Now, getting back to our ascetics the Buddha elsewhere (SN 22.47) offers a psychological basis for the origin of the sense of self whilst the actual words "I" and "existence" obviously have their origins in language. They are mere words which express a previously held notion/concept. The psychological basis for the sense of self is ignorance based contact. The justification for "I have a true self" or rather "I permanently exist" is entirely synthetic a priori. There is nothing in sense experience which justifies "I permanently exist" yet the predicate "permanently exist" is not contained in the subject "I", thus it is not knowledge but a mere abstract theory. It cannot be justified. This then does allow the Buddha to say "not-self". This synthetic a priori proposition then becomes the basis for the ascetics view that when furnished with the appropriate sense pleasure or the otherworldly pleasure of the Jhānā the Self has then attained nibbāna. This view is also contortion itself. It is rooted in desire, thus analytically their claim is false.
So what you say, is that the problem comes from the premise "This self" — that is where the synthetic a priori lies, from your point of view.

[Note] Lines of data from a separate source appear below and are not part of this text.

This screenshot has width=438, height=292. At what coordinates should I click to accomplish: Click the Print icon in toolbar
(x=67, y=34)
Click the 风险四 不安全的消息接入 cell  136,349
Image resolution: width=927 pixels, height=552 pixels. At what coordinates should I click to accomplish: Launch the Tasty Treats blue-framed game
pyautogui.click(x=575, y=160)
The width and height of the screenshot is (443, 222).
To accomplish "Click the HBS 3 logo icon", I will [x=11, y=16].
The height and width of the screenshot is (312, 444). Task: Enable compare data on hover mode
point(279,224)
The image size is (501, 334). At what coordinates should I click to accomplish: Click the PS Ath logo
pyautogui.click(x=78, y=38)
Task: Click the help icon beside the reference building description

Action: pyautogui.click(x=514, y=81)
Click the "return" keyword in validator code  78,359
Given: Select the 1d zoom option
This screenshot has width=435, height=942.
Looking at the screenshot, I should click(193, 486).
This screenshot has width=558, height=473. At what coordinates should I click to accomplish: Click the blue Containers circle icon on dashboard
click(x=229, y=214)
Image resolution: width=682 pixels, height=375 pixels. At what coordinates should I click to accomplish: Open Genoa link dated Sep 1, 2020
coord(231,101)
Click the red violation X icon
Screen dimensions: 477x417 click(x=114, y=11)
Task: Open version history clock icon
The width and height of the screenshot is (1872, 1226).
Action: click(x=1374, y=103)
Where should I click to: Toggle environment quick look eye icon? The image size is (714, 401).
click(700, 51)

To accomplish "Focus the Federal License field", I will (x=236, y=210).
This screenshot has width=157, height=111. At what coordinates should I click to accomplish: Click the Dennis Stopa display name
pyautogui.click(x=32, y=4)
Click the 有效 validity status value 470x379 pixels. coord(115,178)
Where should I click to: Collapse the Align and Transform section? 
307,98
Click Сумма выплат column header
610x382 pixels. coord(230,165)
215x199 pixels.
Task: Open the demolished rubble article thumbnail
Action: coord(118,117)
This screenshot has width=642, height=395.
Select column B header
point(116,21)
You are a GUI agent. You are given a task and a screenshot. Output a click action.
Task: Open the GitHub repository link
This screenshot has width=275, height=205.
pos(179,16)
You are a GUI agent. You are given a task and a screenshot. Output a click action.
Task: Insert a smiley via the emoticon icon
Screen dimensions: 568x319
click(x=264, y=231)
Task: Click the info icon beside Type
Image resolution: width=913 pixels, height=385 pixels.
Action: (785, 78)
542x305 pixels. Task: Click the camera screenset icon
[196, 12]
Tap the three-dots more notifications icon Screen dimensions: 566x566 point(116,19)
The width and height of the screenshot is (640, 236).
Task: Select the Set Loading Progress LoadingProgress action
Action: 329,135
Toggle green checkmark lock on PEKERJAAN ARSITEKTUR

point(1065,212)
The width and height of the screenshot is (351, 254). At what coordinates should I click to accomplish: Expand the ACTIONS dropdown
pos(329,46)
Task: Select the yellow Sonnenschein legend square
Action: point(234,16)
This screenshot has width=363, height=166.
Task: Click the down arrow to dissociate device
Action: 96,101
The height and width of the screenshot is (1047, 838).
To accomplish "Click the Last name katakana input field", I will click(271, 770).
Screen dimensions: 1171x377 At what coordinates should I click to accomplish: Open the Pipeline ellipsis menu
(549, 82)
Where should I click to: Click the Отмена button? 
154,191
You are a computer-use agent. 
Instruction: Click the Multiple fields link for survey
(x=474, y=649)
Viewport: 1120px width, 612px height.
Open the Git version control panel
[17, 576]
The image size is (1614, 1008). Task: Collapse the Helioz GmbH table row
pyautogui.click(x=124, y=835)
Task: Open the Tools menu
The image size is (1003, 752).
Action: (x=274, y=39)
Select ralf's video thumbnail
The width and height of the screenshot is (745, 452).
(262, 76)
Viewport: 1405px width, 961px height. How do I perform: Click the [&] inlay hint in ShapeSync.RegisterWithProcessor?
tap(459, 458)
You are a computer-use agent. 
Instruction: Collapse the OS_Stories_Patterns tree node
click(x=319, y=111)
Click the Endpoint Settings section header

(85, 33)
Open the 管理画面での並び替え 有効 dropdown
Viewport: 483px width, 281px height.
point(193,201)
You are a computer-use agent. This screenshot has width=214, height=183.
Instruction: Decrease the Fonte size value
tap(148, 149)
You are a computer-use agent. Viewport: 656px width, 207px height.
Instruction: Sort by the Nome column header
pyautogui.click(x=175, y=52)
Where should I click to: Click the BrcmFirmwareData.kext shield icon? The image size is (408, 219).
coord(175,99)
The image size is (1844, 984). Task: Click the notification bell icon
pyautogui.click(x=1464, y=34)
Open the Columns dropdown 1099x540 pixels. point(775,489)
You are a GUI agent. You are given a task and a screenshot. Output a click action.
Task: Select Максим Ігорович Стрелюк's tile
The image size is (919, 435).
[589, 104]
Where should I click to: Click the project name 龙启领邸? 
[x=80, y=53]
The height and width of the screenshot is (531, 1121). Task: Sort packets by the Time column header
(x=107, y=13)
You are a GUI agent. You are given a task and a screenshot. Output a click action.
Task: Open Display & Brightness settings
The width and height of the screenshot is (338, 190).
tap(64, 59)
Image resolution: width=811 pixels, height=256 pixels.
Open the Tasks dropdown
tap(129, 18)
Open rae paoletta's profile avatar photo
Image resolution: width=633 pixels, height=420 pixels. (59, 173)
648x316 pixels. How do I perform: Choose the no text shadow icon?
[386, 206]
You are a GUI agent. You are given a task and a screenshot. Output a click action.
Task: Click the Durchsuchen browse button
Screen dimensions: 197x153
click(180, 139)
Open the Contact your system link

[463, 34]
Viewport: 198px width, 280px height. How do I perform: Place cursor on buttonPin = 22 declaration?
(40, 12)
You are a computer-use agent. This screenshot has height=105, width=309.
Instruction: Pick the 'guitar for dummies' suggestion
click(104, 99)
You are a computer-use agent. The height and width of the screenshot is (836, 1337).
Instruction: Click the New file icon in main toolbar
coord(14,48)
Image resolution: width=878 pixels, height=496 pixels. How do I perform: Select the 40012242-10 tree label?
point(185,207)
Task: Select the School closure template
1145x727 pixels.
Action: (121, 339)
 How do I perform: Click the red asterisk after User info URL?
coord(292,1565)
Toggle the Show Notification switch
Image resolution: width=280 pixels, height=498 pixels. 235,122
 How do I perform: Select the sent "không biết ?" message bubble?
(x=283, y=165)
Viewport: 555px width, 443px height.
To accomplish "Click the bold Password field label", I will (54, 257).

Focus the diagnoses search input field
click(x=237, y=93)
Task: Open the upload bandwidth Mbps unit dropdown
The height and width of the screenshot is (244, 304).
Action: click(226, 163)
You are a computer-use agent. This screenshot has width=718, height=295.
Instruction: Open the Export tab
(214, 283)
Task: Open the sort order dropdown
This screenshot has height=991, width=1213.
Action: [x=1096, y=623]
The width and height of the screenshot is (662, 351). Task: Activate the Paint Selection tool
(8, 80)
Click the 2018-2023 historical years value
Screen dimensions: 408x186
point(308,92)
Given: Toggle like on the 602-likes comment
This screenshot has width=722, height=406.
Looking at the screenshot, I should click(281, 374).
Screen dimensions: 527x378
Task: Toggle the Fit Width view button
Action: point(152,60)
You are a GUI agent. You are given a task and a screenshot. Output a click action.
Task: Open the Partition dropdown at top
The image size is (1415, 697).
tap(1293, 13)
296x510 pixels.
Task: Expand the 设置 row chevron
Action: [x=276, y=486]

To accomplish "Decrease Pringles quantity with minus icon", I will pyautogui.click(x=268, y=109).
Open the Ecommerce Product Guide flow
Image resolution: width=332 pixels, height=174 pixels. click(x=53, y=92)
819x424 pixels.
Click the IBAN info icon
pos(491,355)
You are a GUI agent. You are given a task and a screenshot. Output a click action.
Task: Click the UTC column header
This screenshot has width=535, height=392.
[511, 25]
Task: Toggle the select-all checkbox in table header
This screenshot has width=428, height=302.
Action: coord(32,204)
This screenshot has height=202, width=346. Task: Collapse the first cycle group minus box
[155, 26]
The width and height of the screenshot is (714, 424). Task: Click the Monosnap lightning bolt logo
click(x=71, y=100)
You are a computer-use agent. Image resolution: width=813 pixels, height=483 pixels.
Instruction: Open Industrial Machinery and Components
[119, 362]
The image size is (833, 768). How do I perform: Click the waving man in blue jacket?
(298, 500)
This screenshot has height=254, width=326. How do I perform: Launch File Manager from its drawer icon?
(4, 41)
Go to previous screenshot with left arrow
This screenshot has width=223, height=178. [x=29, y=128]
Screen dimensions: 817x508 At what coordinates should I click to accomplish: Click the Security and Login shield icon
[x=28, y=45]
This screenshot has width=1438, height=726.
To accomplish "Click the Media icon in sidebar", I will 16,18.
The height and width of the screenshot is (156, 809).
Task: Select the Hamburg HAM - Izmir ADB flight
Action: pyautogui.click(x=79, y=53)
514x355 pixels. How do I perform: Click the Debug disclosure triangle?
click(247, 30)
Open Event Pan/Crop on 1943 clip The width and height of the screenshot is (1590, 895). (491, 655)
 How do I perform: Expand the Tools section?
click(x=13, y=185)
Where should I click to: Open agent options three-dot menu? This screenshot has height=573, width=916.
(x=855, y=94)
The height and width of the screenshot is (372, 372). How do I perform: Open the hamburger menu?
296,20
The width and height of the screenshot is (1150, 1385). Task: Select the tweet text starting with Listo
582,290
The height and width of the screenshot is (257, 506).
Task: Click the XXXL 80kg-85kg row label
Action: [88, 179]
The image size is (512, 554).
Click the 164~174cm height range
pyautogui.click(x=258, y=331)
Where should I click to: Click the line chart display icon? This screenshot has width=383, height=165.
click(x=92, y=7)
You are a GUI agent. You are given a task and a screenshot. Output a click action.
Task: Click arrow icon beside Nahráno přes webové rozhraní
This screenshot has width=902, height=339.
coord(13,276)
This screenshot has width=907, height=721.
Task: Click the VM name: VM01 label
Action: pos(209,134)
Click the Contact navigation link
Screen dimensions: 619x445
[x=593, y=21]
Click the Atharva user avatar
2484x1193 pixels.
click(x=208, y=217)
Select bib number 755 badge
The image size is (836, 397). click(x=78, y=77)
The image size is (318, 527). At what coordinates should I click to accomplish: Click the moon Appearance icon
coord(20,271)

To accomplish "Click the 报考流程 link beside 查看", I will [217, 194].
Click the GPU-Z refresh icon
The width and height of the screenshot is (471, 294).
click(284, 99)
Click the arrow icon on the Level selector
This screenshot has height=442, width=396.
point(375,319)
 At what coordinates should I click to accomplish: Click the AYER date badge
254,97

What about Buddha's implicit "This not-self", then ? — (which by the way, He never clearly denied, outside of paṭiccasamuppāda — something you seem to categorically acknowledge, on the other hand).
Answered above. He doesn't have to deny there being a self "outside of paṭiccasamuppāda", whatever that means, since his critique is a purely psychological and epistemological one of that position.
I wonder if this strange reasoning, is not just here to nurter your narcissistic inclination - having people endlessly turn around the pot, so you can show how better you are at everything.
I am not avoiding talking about subjects. I'm directly addressing them. You may not like what I am saying, but that is a different thing entirely.
If one speak to you about ants — well, you've been doing just that, since childood - watching them for hours - studying their behaviors very closely.
I was fascinated by ants as a child and used to spend hours watching them. I still find them fascinating little critters today. I'm not an expert though, and I even said as much in the thread you are referring to.
If one speak about genetics — well, you have a scholar eye on the matter.
Given my education and my job I do have some knowledge of genetics. Having not chosen it as my discipline I am not an expert.
If one speak about Veda — well, 9 months will be enough to start with that, and become a pundit in the matter - as well as telling us how sorry you are, because you don't have the time to give us your proper translation of the extract you are quoting — as obviously, you are also becoming a pundit in Sanskrit.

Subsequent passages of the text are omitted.